Townes Van Zandt: Intro to Snowin' on Raton
Townes Van Zandt: Snowin' on Raton
[live, 1995]
Robert Earl Keen: Snowin' On Raton
[purchase]
In the intro track to a 1995 bootleg I picked up somewhere along the way, just before he refers to himself as a “lonely schizophrenic,” we hear troubled singer-songwriter Townes Van Zandt says that his song Snowin' on Raton is “about” a mountain pass between Trinidad, Colorado and Raton, New Mexico, “depending on whichever way you're going”. And, on the surface, the song certainly presents as a story of a man on the wrong side of Raton Pass, a national landmark which is usually the best way to get between two lush valleys in the American West, but which is famous for turning treacherous in the occasional winter snowfall.

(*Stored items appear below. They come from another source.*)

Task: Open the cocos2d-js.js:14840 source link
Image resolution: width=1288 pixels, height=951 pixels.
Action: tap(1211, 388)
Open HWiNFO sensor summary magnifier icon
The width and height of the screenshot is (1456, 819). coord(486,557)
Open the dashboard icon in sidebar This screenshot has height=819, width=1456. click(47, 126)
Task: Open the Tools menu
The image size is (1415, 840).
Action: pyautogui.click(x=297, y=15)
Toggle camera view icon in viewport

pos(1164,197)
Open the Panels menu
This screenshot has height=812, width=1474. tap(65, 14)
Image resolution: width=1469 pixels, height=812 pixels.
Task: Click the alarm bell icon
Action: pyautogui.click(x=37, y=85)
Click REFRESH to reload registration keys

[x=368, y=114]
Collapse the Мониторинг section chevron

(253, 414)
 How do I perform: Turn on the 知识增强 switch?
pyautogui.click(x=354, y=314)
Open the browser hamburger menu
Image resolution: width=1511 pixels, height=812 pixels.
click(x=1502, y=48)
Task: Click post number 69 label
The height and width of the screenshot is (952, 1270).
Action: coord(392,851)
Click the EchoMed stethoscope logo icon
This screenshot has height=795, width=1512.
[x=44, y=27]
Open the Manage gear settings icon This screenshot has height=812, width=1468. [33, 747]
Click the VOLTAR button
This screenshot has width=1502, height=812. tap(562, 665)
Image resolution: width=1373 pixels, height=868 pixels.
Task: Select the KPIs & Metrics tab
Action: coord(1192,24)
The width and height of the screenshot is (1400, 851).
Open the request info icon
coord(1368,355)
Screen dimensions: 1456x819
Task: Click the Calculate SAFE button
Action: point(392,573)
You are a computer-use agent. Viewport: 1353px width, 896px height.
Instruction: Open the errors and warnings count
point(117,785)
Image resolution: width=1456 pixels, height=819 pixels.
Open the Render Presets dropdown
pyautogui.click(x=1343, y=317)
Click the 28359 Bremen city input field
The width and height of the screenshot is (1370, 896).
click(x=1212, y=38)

But perceive the power of metaphor in the hands of a genius: what Townes doesn't say is that in its layered, deceptively deep lyric, and in the lugubrious tone, the tune is, ultimately, a vividly perfect portrayal of restless depression and the drive to escape it. The urge to travel becomes a mechanism for avoidance and forgetfulness; the macrocosm of snow in the pass a clear representation of the fleeting wisps of family and obligation which drag against men trying to keep moving against the wind and weather.
Van Zandt had his demons; at the time of the 1995 recording in question, he was "withered" in the late ravages of alcoholism, and the message of Raton Pass was one he knew well: stand still too long, and your demons catch up with you; though the way holds danger, better to hit the welcoming road the moment the snow lets up. But the power here is in the song as much as it is in the performance. Fellow Texan singer-songwriter Robert Earl Keen proves the point by crooning the same sentiment, with perhaps a little less wistful and a little more weary; it's hard to imagine, but TvZ's original produced recording of this song had a hidden seed of hope in it, too.